◆ **RECORDS SHOWN**:
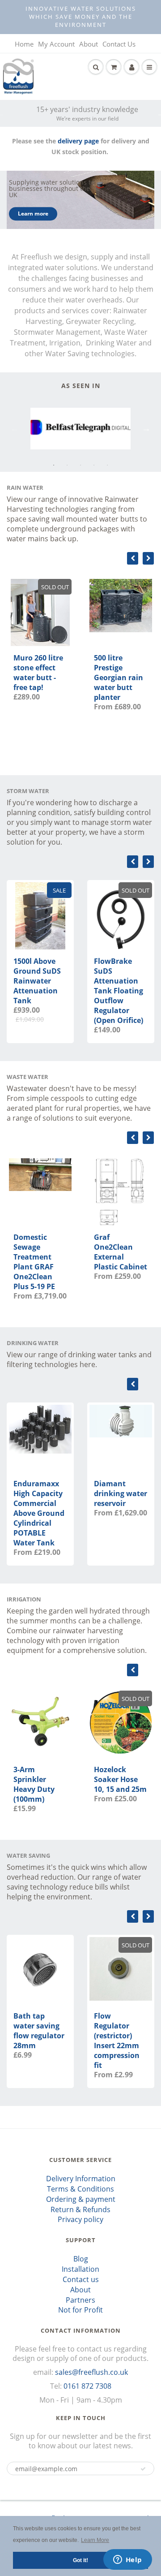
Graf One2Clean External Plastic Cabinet (120, 1252)
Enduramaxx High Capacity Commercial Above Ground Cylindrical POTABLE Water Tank (38, 1513)
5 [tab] (107, 465)
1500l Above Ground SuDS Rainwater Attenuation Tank (37, 980)
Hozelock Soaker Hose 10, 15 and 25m (120, 1779)
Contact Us (119, 43)
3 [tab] (80, 465)
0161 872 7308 (87, 2386)
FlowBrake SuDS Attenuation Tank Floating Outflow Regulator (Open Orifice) (118, 990)
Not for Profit (80, 2310)
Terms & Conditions (80, 2189)
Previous (14, 428)
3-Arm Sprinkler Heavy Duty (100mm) (34, 1784)
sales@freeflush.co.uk (91, 2372)
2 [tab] (67, 465)
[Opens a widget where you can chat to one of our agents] (127, 2560)
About (88, 43)
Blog (80, 2259)
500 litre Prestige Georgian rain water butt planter (118, 677)
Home (24, 43)
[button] (143, 2469)
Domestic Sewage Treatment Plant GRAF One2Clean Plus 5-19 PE (34, 1261)
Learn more (33, 213)
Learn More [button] (95, 2540)
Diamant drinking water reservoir (120, 1493)
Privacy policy (80, 2219)
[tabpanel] (80, 428)
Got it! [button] (80, 2560)
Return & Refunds (80, 2209)
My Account (56, 43)
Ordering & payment (80, 2199)
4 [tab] (93, 465)
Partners (80, 2300)
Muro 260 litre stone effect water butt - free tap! (38, 672)
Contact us (81, 2279)
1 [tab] (53, 465)
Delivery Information (80, 2178)
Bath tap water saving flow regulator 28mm (38, 2030)
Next (146, 428)
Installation (80, 2269)
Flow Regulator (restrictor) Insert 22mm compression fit (117, 2040)
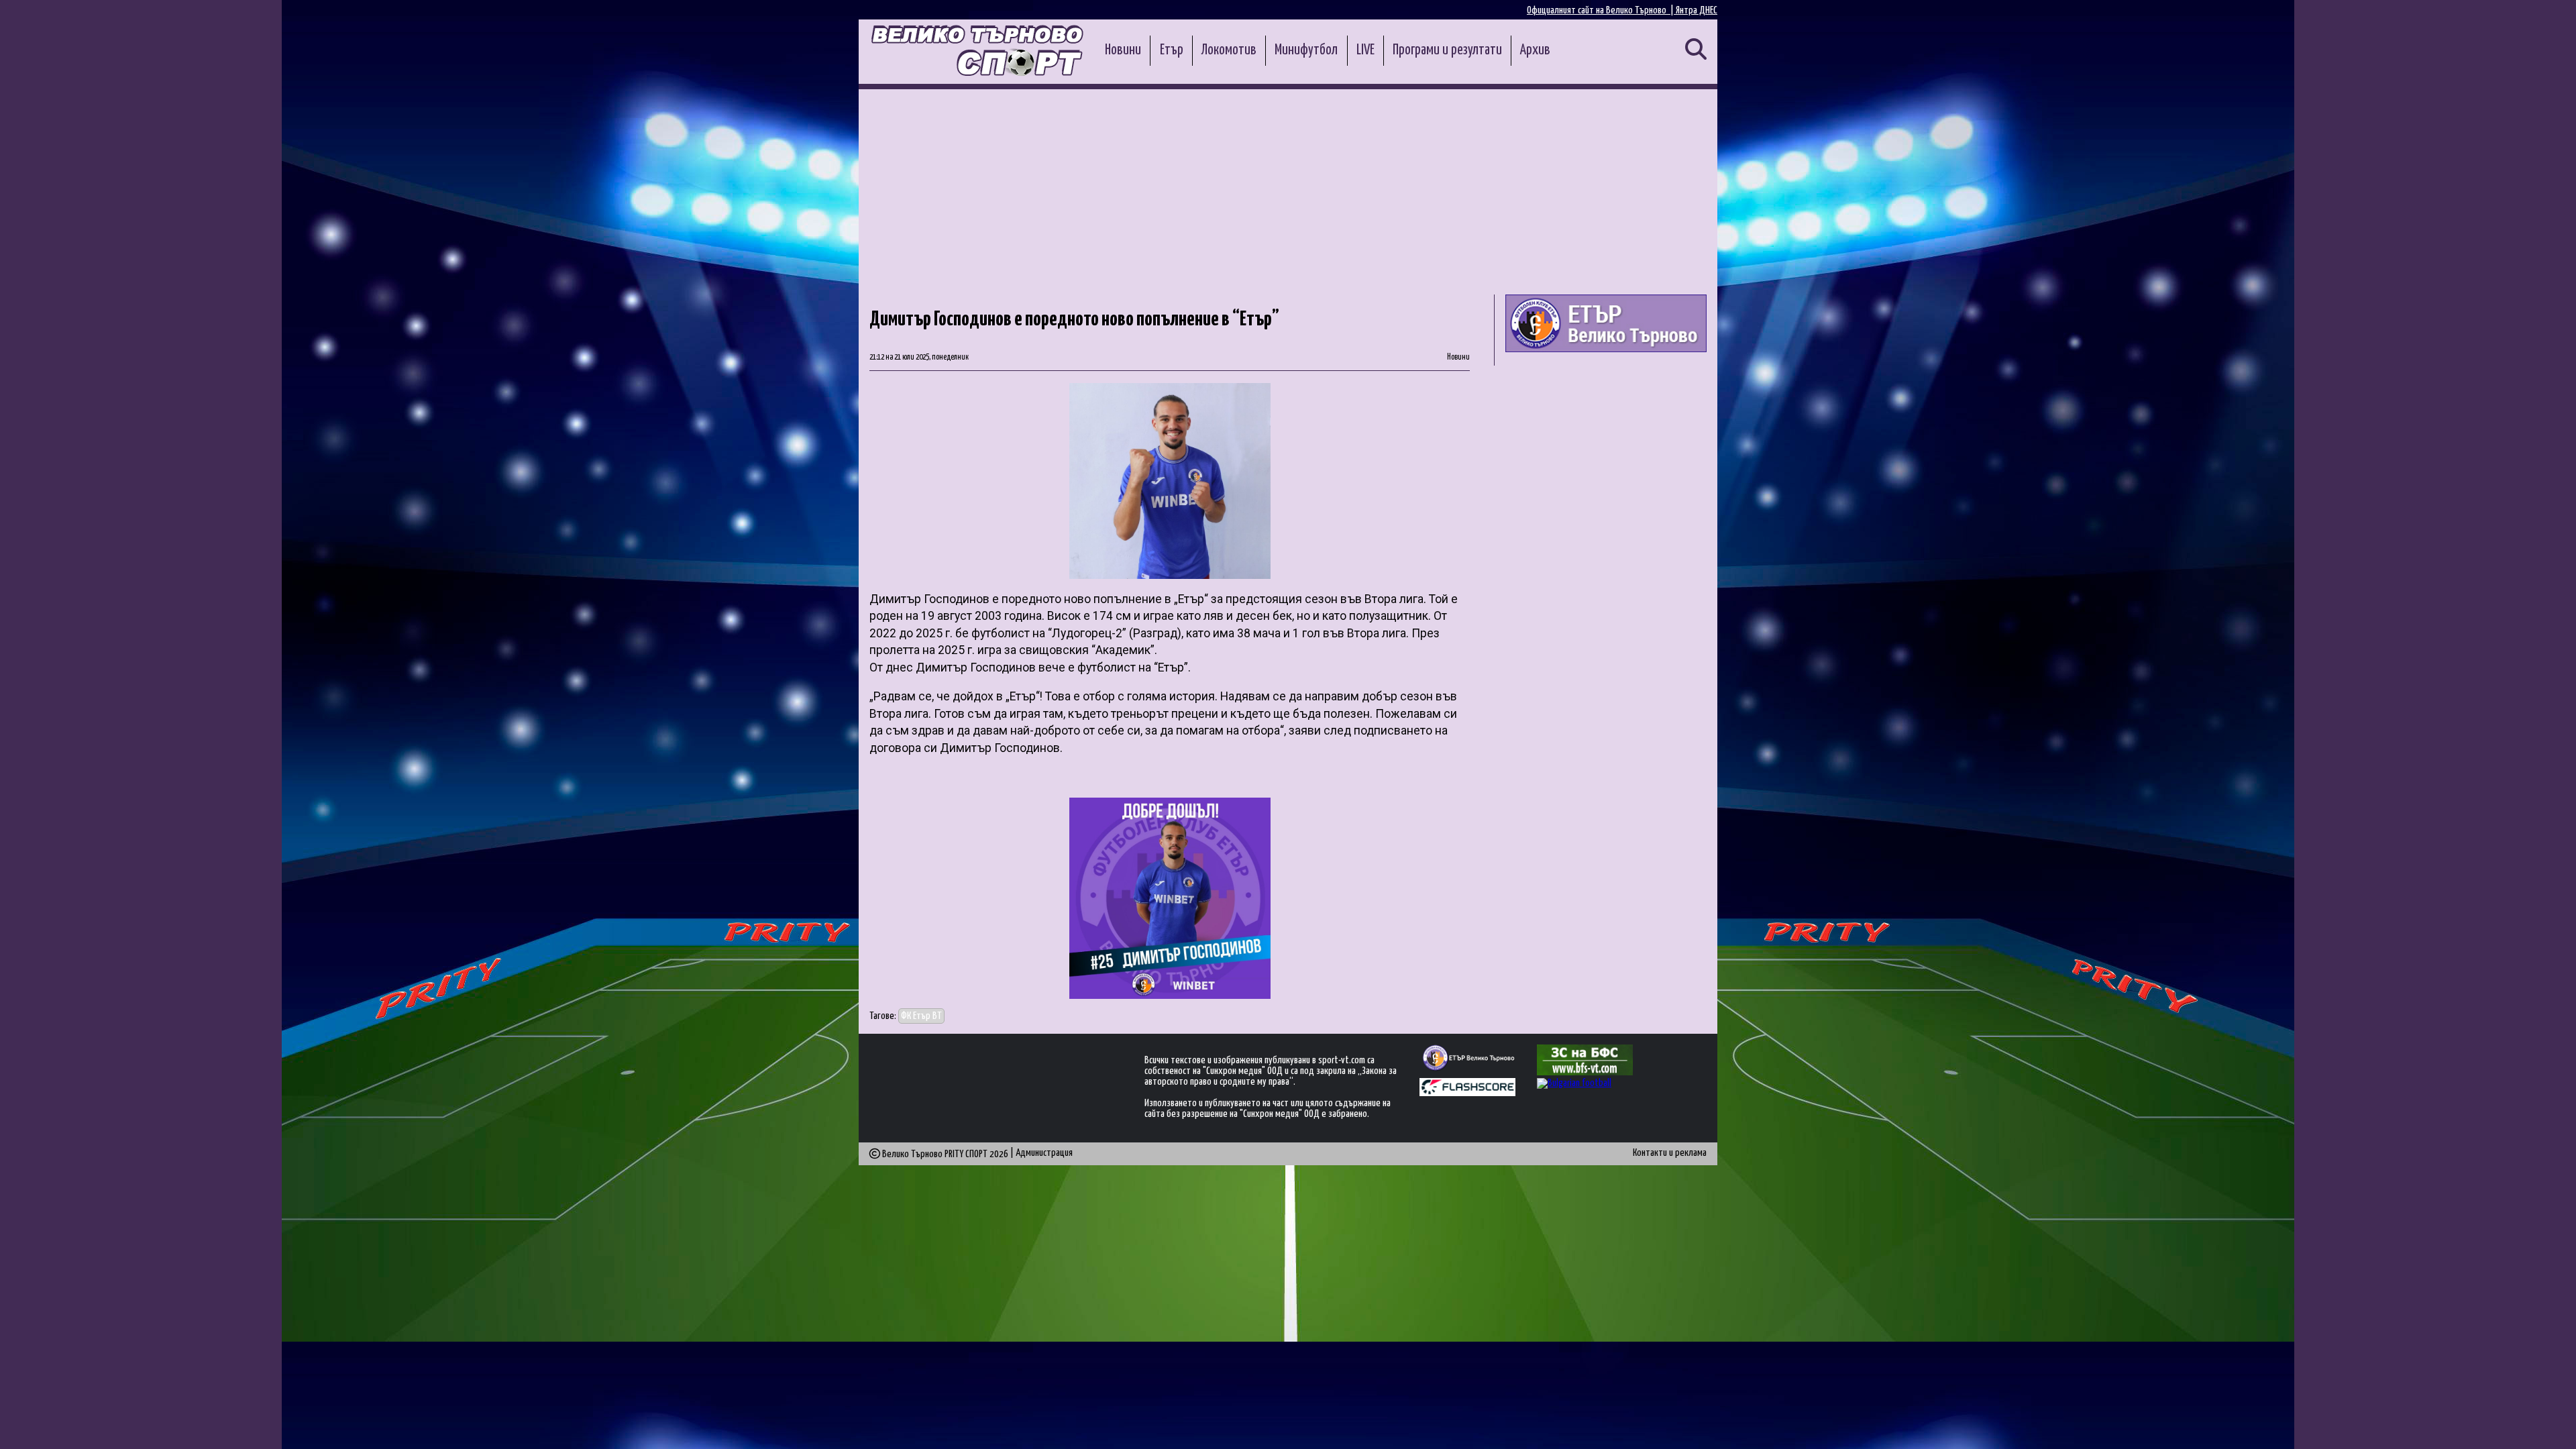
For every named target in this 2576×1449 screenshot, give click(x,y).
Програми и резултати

◆ **WORK REQUEST**: Look through the entries above; copy each line where the string "Ground" appears.

◆ **TASK RESPONSE**:
Enduramaxx High Capacity Commercial Above Ground Cylindrical POTABLE Water Tank (38, 1513)
1500l Above Ground SuDS Rainwater Attenuation Tank (37, 980)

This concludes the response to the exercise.